髪は乱れた黒に近い深い茶色で、無造作に後ろへ撫でつけられている。険しい顔つきだが、その瞳だけは驚くほど優しい。かつては王族として整った服を着ていたはずだが、今のアルマンは粗末な上着を身にまとい、まるで労働者のように見える。
「アルマンこそどうしてこんなところでボロボロになっているんだ!」
「突然こいつらに捕まってここまで連れてこられたんだ。そしたらこいつら急に襲ってきやがった。だから返り討ちにしてやったんだ。」
ライナが驚きを隠せないようだった。
「凄い人だね。この人数を一人でやっつけちゃったの?」
「アルマンはめちゃくちゃ強いんだ!こんな奴には負けはしないさ!」
「でもひどく怪我をしているよ。僕が癒してあげる。」
ノエルが回復魔法を発動する。
「白雫癒雪」
ノエルが胸の前でそっと両手を広げた。
次の瞬間――その手のひらから白い雪の粒がぽとり、ぽとりと零れ落ちるように生まれ始める。
それは冷たさを持たない“温かい雪”。
触れるとふわりと溶け、傷口の痛みを吸い上げるように消えていく。
雪の粒が舞うたびに、光の輪が柔らかく広がり、
折れた骨は静かに寄り戻り、裂けた皮膚は時間を巻き戻すように閉じていく。
周囲の空気は冷えるのではなく、むしろ静かに温まる。
ノエルの優しい魔力そのものが、雪となって降り注いでいた。
アルマンは体の傷が見る見るうちに治っていって驚いた。その回復速度は類を見ない早さだった。そしていつの間にか体中の怪我は全快していた。

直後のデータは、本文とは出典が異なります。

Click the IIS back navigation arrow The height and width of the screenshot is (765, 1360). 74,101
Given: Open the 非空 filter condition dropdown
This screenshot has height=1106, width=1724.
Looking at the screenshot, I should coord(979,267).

「凄い!こんなに回復スピードが早い魔法は見たことないよ!」
ライナの言葉にエリシアも同感する。
「素晴らしいわ。ここまで質の良い回復魔法を使える魔法使いは少ないわ。」
ノエルは恥ずかしくなって顔を赤くした。でもどことなく嬉しそうだった。
アルマンはノエルに礼を言った。そして全快した足で立ち上がった。
「街にパンを買いに出てたら魔王軍の奴らに絡まれてな。背が高いもんだからすぐ目につけられるんだ。困ったもんだ。」
アルマンの背はおそらく190センチ近くあった。
「全くだ。とりあえず帰るとするか。助けてくれてありがとうな。」
「待って。聞きたいことがあるの!」
エリシアが口を開いた。
「何だ?」
「私達は魔王軍を倒すためにこの国にやってきたの。この国の現状を教えて欲しい。あと暁のことも教えて欲しいわ。」
アルマンはエリシアをじっと睨んだ。
「ここで話すには気が散る。ついてこい。」
こうしてノクト等はアルマンの家に向かうことにしたのだった。